§ What is being asked: Transcribe the text on small businesses and access to credit between "4.4 Size of" and "affecting access to credit.", inclusive.

§ Given passage:
========
On analysis of the standard deviation they prefer personal loans from family and friends had the highest deviation of (1.286) whereas they had undergone bankruptcy before starting the current enterprise (0.773) had the lowest standard deviation. This means that there was little variation amongst respondents on those who agreed, disagreed and neutral.
Table 7: Descriptive of Effects of Access to Credit
Variable 1 2 3 4 5 Mean Standard deviation
It’s difficult accessing credit 2 16 12 20 8 3.34 1.122
I have only received credit from places personal contacts existed. 7 22 9 15 6 3.62 1.244
I prefer loans from family and friends. 5 10 7 20 17 4.15 1.286
I prefer loans from banks and financial institutions expensive. 0 5 6 26 22 2.35 0.899
I had undergone bankruptcy before starting the current enterprise. 37 12 9 0 0 1.52 0.772

1- Strongly disagree, 2- Disagree, 3- Neutral, 4- Agree, 5- Strongly agree.
4.3.2 Experience in Accessing Credit
To analyze SME’s experience when accessing credit 42% of the respondents agreed that it was difficult accessing credit due to time limitation given to them to repay back the loan, 36% of the respondents was due to interest capping, 7% of the respondents stated that it was because of bureaucracy, and another 7% due to high transaction cost, 5% of the respondents agreed that collateral was required, and 3% of respondents agreed that they prefer using mobile money as shown in Figure 3: Experience in Accessing Credit below.
Figure 3: Experience in Accessing Credit

4.4 Size of firm affecting access to credit
The first objective set to establish the effect of size of the firm on SME’s access to credit. Respondents were asked a set of questions to indicate to what extent they agree or disagreed with statement related to effect of firm’s size on SME’s access to credit. Using a five point Likert scale where 1-Strongly Disagree, 2-Disagree, 3-Neutral, 4-Agree, and 5-Strongly Agree the findings revealed that 6 respondents strongly disagreed and 58 strongly agree as shown in Table 8: Size of firm affecting access to credit.
4.4.1 Size of firm affecting access to credit
Majority of respondents agreed that small firms have problems in accessing loans than big firms (4.41), SME’s located in urban are successful in access to debt financing compared those located in rural areas (4.28) and older firm (more than 3 years) have more experiences of applying for loans than younger firms below 3 years (4.30). There was however uncertainty on credit enables SMEs to meet their expansion plan (3.97), younger firms (less than 3 years) face challenge accessing loans as compared to older firms (3.88) and banks are unwilling to lend to small firms located in rural areas (3.85) as shown in table
On analysis of the standard deviation SMEs located in urban are successful in access to debt financing compared those located in rural areas had the highest deviation of (1.765) whereas Older firm (more than 3 years) have more experiences of applying for loans than younger firms below 3 years had the lowest deviation of (0.525). This means that there was little variation amongst respondents on those who agreed, disagreed and neutral.
========
§ Records supplied:
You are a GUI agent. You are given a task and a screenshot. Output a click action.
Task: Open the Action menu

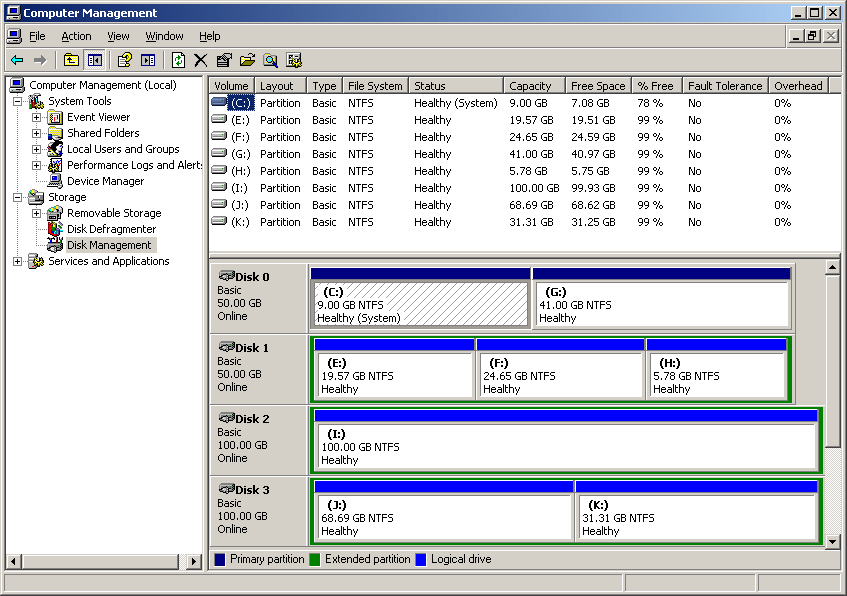76,35
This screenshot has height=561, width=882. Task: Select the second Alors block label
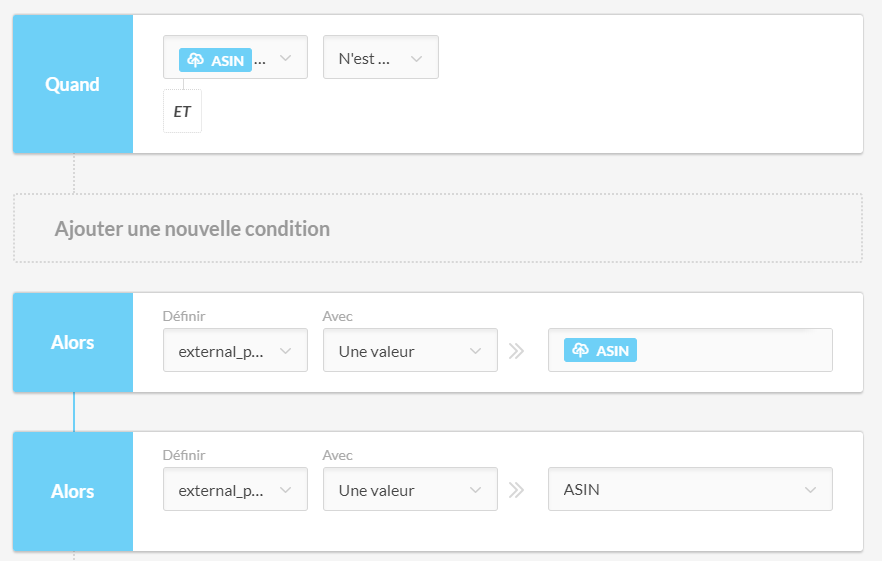pyautogui.click(x=72, y=491)
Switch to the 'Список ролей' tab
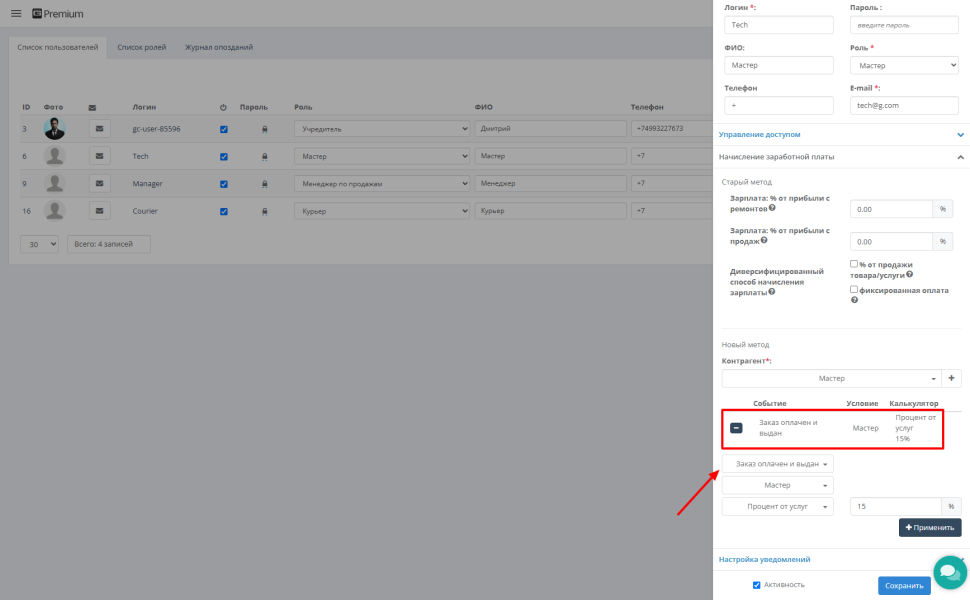 pos(141,47)
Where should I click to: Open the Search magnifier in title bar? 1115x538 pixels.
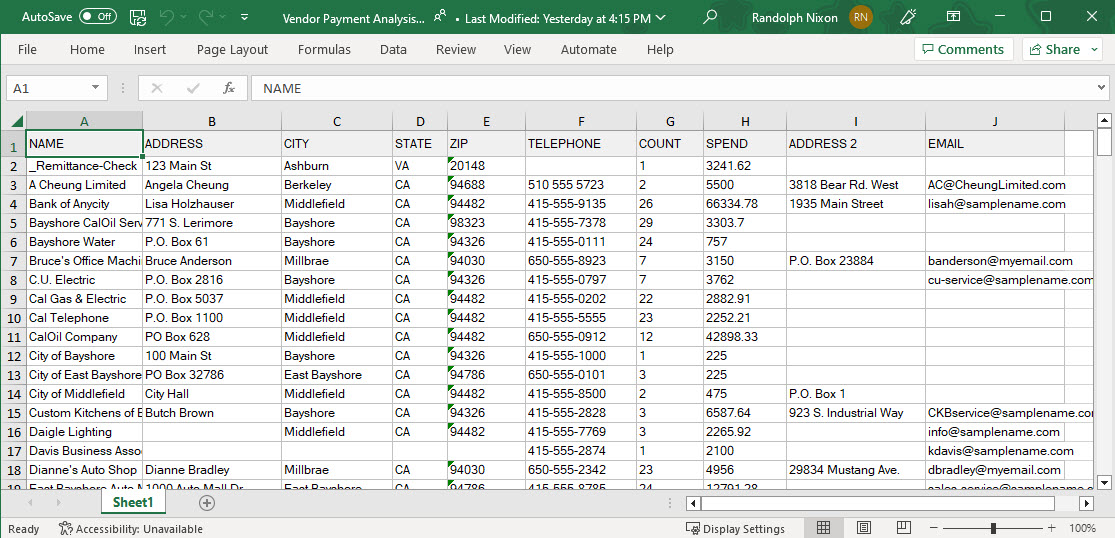710,17
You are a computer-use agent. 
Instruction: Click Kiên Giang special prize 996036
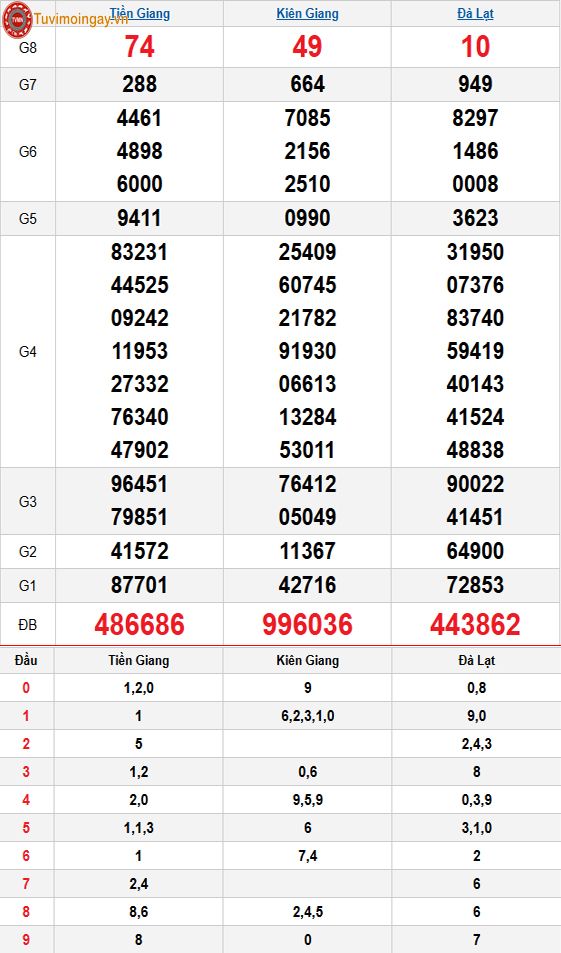click(308, 624)

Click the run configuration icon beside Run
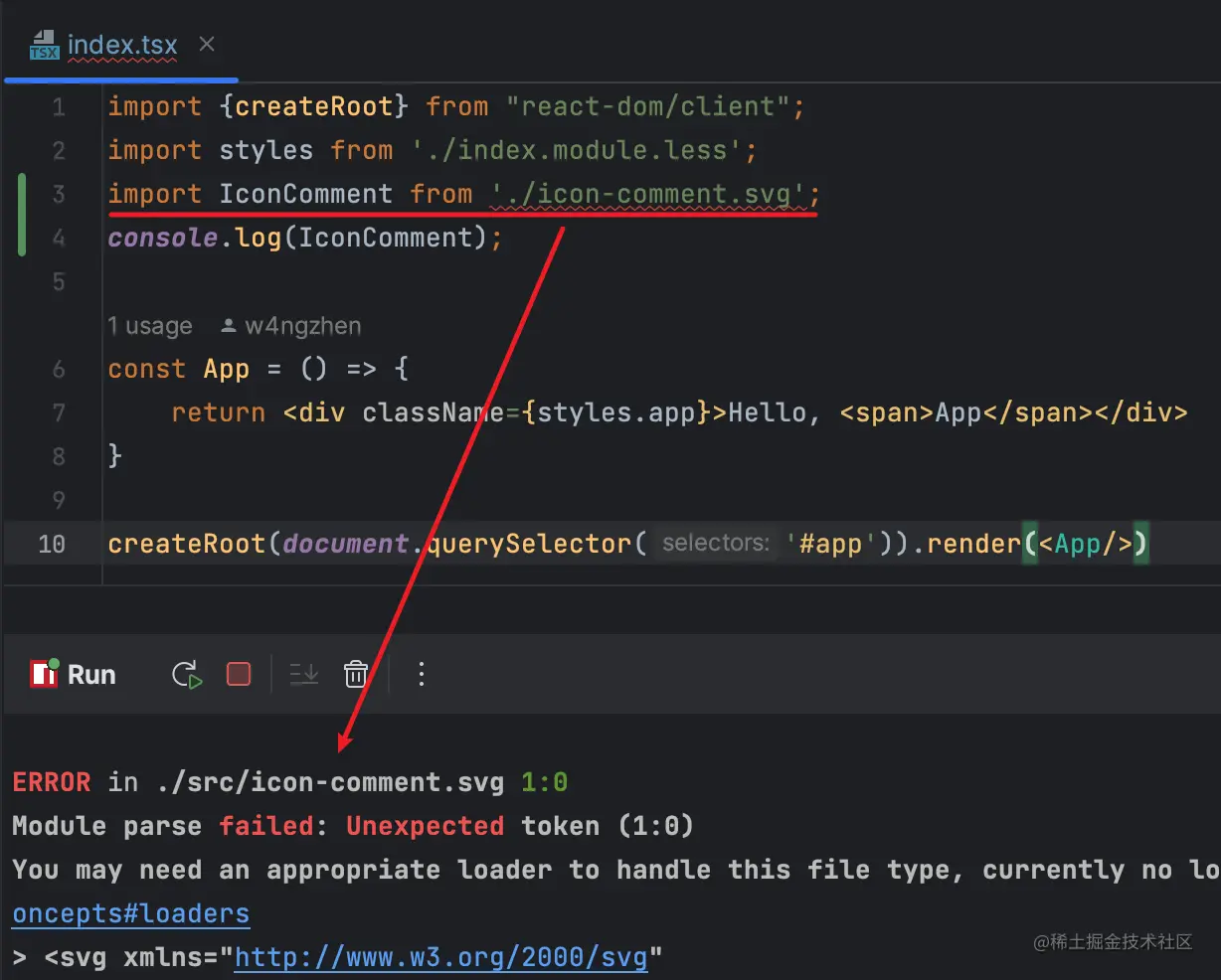click(44, 674)
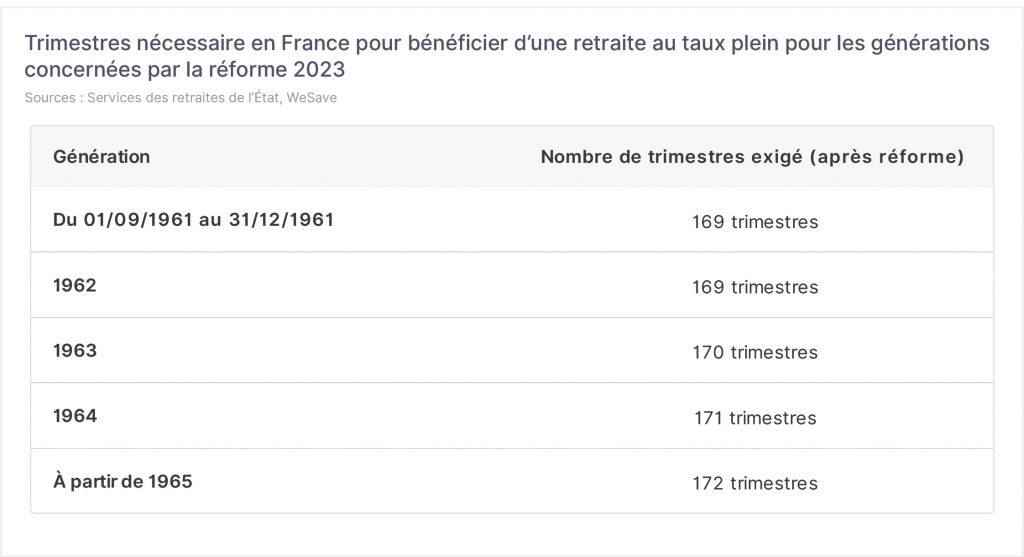Image resolution: width=1024 pixels, height=557 pixels.
Task: Click the first 169 trimestres cell
Action: click(755, 222)
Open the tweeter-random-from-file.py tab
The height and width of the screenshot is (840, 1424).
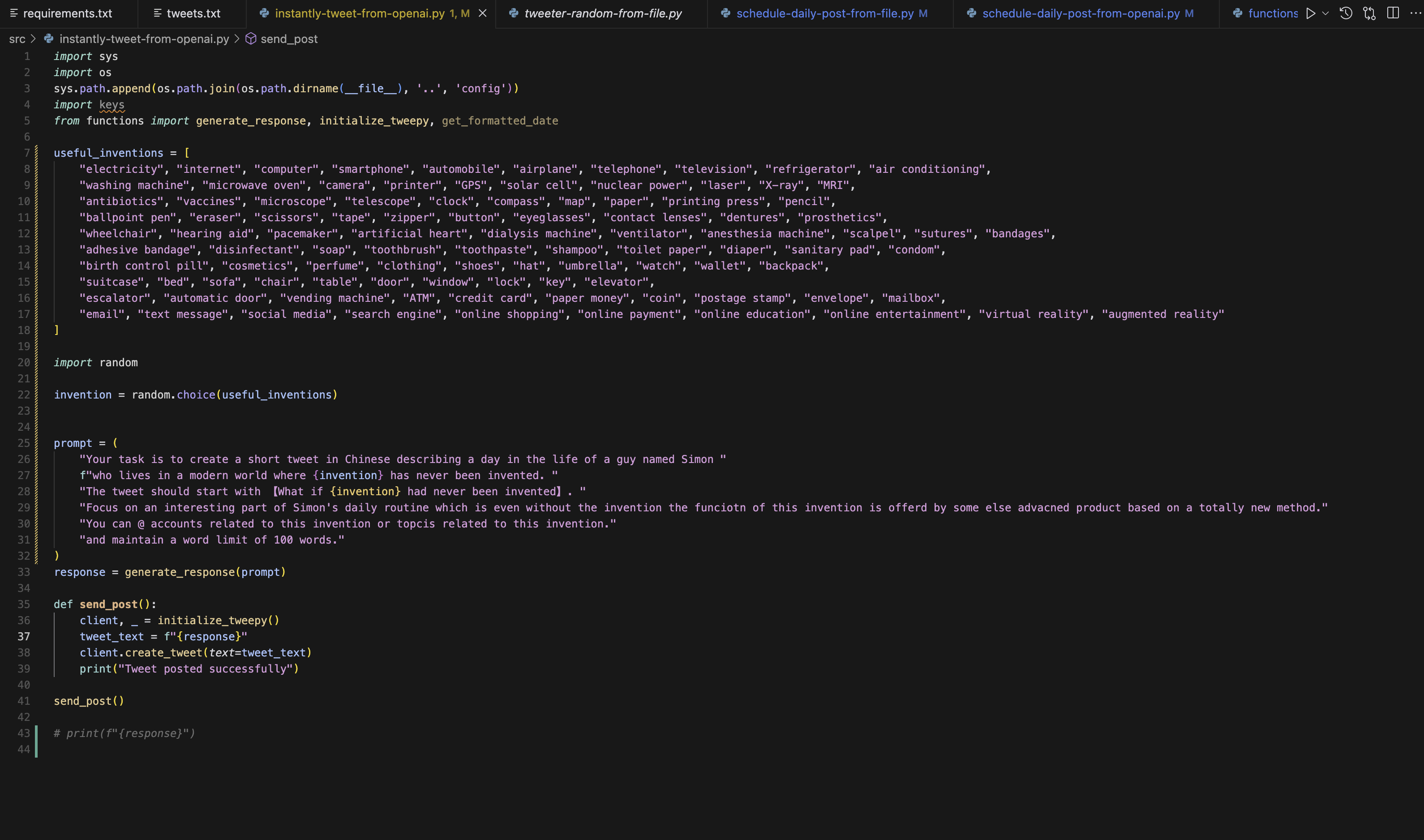[x=603, y=13]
========
§ Output for this exercise:
4.4 Size of firm affecting access to credit
The first objective set to establish the effect of size of the firm on SME’s access to credit. Respondents were asked a set of questions to indicate to what extent they agree or disagreed with statement related to effect of firm’s size on SME’s access to credit. Using a five point Likert scale where 1-Strongly Disagree, 2-Disagree, 3-Neutral, 4-Agree, and 5-Strongly Agree the findings revealed that 6 respondents strongly disagreed and 58 strongly agree as shown in Table 8: Size of firm affecting access to credit.